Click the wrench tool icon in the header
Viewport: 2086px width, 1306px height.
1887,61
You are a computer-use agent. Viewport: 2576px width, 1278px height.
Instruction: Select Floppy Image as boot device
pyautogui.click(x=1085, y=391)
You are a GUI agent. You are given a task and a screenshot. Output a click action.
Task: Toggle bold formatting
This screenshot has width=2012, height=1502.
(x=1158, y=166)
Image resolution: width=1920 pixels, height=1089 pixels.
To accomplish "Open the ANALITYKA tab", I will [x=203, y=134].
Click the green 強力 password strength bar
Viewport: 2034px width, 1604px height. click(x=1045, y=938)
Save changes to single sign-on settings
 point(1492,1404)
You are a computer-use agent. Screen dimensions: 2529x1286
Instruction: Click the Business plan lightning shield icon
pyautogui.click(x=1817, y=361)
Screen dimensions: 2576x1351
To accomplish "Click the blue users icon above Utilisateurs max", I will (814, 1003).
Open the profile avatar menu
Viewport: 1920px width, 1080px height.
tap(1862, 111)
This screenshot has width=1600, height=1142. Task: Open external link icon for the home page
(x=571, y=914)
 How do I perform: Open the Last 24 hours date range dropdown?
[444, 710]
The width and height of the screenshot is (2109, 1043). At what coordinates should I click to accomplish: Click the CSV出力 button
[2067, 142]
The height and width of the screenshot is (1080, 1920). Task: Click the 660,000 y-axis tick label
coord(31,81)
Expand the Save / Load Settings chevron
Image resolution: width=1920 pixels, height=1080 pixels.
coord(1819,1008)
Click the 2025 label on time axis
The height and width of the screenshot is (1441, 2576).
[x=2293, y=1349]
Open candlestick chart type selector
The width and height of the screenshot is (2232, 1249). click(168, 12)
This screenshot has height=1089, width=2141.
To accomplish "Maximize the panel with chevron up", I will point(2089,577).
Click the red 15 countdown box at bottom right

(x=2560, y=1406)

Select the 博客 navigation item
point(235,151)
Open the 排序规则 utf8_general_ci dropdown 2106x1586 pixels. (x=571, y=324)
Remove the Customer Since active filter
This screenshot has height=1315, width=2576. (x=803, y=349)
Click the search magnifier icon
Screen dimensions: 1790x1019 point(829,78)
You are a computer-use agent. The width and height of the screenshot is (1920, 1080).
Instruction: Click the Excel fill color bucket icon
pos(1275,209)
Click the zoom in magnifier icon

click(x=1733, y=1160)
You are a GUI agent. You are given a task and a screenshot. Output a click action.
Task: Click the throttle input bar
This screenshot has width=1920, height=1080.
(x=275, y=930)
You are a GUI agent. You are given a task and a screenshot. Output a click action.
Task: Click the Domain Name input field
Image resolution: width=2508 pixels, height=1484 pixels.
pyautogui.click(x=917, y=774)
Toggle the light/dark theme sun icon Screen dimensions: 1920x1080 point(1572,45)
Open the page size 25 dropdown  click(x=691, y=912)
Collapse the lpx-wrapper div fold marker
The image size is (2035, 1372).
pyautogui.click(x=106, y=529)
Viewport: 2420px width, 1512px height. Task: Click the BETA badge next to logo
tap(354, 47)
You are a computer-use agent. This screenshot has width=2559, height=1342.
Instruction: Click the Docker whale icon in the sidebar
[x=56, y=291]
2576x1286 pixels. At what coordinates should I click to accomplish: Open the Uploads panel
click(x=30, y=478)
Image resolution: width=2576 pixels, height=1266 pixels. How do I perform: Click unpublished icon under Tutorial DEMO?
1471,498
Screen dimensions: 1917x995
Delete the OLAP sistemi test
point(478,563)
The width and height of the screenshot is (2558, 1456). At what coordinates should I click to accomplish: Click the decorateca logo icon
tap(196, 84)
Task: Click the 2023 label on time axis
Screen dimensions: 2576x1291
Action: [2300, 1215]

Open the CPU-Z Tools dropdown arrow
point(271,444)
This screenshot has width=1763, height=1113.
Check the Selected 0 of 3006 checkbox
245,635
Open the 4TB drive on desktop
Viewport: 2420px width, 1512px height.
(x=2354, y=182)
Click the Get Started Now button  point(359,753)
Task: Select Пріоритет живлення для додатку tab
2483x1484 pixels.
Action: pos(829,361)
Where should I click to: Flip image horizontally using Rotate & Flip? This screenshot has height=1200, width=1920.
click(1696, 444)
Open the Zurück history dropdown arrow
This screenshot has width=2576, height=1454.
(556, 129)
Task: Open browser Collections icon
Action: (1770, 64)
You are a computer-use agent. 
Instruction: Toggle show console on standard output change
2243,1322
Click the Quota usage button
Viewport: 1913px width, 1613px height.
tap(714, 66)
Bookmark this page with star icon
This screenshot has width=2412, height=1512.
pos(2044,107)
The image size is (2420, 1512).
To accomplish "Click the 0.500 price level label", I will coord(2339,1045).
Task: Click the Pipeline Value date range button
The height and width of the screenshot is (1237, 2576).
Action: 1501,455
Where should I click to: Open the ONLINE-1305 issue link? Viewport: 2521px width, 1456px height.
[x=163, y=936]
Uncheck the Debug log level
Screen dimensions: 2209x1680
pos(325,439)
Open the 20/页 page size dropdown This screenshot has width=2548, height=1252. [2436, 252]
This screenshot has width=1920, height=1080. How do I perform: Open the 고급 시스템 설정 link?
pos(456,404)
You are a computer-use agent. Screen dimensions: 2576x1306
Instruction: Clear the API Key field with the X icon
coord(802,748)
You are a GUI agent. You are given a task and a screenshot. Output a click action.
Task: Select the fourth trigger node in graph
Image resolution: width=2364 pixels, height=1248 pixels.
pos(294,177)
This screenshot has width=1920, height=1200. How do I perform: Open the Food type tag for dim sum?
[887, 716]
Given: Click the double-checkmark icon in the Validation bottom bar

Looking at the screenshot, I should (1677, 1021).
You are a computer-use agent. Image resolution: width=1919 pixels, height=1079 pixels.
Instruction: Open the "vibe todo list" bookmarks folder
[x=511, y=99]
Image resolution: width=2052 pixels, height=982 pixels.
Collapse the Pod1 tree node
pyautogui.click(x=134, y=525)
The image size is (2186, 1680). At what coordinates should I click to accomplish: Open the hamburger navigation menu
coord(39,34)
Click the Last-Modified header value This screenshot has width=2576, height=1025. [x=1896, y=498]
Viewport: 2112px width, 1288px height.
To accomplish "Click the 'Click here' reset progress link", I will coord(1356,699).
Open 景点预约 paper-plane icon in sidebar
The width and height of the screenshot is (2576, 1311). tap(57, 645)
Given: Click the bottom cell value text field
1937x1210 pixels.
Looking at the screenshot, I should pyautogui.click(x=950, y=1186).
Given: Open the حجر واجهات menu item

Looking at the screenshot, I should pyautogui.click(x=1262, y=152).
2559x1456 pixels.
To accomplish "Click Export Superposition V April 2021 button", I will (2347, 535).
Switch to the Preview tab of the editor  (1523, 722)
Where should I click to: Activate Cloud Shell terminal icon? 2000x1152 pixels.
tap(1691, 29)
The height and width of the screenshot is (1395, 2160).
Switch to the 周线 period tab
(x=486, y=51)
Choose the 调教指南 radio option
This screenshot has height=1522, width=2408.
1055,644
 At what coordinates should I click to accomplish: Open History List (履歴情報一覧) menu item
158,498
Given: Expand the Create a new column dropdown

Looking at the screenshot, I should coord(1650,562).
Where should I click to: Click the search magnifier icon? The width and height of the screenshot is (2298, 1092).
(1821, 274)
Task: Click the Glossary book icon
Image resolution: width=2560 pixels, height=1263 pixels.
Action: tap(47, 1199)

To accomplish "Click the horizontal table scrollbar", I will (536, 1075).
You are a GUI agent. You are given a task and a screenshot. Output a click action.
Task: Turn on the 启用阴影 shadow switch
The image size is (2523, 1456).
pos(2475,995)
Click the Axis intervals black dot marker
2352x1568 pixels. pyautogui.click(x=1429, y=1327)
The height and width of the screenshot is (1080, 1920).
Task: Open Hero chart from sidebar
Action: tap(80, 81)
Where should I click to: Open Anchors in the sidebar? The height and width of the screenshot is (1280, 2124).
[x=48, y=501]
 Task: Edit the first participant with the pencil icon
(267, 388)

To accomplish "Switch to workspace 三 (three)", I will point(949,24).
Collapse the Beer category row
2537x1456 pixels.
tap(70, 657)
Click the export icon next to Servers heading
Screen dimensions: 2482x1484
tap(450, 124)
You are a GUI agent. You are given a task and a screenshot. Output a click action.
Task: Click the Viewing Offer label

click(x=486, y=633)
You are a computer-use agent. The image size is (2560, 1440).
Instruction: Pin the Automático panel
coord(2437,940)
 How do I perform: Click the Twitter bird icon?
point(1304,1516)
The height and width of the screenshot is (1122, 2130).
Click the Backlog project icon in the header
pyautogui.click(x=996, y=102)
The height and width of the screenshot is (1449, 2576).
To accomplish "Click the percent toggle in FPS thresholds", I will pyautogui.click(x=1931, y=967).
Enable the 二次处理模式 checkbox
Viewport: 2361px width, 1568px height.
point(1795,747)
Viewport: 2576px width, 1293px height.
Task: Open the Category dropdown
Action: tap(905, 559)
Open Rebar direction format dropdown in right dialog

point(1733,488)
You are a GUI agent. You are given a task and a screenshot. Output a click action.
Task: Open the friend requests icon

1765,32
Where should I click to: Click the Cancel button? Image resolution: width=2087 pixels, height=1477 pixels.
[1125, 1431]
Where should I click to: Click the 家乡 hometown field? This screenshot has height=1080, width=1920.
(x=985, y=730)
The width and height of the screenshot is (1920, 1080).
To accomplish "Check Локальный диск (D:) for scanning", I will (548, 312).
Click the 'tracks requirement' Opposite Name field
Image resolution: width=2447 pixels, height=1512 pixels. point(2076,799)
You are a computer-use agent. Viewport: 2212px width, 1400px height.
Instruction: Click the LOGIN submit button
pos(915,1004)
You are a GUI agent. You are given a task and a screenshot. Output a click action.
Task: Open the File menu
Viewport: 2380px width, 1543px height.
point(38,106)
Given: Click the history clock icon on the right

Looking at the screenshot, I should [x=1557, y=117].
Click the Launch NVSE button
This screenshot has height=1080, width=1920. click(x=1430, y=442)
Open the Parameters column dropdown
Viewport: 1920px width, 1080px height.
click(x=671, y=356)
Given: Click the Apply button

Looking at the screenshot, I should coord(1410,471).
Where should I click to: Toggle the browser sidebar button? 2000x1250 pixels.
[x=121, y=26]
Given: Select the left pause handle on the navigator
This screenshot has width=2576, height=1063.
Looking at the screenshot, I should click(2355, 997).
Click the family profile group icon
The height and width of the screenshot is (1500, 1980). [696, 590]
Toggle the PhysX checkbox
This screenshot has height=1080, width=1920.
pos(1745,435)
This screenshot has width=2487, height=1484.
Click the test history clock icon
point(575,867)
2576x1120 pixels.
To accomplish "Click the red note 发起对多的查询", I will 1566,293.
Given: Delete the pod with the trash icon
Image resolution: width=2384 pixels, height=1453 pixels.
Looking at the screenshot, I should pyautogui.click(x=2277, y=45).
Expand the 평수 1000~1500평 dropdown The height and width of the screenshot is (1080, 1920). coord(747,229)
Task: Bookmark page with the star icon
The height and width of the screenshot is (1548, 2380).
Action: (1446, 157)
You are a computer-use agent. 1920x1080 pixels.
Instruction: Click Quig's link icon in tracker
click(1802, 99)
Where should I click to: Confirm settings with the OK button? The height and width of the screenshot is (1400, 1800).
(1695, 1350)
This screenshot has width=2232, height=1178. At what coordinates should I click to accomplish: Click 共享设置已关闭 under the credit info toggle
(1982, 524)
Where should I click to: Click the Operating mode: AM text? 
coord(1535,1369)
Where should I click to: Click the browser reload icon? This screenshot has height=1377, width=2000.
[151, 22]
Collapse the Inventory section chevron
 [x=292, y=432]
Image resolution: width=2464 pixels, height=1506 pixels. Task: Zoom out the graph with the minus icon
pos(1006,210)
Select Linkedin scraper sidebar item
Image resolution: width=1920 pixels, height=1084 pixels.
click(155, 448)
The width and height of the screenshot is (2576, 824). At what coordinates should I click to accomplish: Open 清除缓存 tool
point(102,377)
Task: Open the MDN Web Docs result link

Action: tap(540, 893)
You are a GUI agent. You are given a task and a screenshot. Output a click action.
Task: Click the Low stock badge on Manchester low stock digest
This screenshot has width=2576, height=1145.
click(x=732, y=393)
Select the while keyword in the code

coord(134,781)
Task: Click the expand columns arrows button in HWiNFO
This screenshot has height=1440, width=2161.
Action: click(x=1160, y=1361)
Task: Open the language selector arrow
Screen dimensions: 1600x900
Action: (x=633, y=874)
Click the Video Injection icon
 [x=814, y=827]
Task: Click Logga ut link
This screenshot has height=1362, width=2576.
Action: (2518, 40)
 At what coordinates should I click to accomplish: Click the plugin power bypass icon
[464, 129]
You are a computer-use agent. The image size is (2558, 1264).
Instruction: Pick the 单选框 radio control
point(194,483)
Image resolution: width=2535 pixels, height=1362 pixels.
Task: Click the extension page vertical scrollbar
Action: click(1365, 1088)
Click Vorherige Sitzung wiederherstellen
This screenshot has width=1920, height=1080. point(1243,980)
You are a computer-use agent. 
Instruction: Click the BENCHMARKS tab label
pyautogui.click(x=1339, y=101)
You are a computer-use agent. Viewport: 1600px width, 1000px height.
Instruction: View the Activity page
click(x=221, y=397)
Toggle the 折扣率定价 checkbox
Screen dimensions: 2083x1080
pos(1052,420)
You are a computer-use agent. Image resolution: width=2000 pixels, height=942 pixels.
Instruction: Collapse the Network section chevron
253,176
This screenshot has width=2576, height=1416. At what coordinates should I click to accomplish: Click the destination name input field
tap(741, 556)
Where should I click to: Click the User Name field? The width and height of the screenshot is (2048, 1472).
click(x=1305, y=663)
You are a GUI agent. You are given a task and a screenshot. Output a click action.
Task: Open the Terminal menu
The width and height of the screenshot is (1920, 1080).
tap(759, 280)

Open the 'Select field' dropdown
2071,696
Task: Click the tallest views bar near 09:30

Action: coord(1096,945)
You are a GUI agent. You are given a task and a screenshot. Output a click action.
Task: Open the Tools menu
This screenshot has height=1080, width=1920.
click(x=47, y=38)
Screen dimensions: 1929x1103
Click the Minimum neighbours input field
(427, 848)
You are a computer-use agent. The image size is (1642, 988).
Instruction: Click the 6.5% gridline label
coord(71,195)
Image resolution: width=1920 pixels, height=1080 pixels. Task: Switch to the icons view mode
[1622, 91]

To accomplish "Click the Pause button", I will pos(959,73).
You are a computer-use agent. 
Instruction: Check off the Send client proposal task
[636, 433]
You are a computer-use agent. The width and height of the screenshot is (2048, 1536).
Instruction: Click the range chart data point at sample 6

» Exercise description
Copy verbatim, from the listing above, each line from the one containing "Open the 'Select field' dropdown" down to the one containing "Task: Open the Tools menu", inclusive.

» Your response
Open the 'Select field' dropdown
2071,696
Task: Click the tallest views bar near 09:30

Action: coord(1096,945)
You are a GUI agent. You are given a task and a screenshot. Output a click action.
Task: Open the Tools menu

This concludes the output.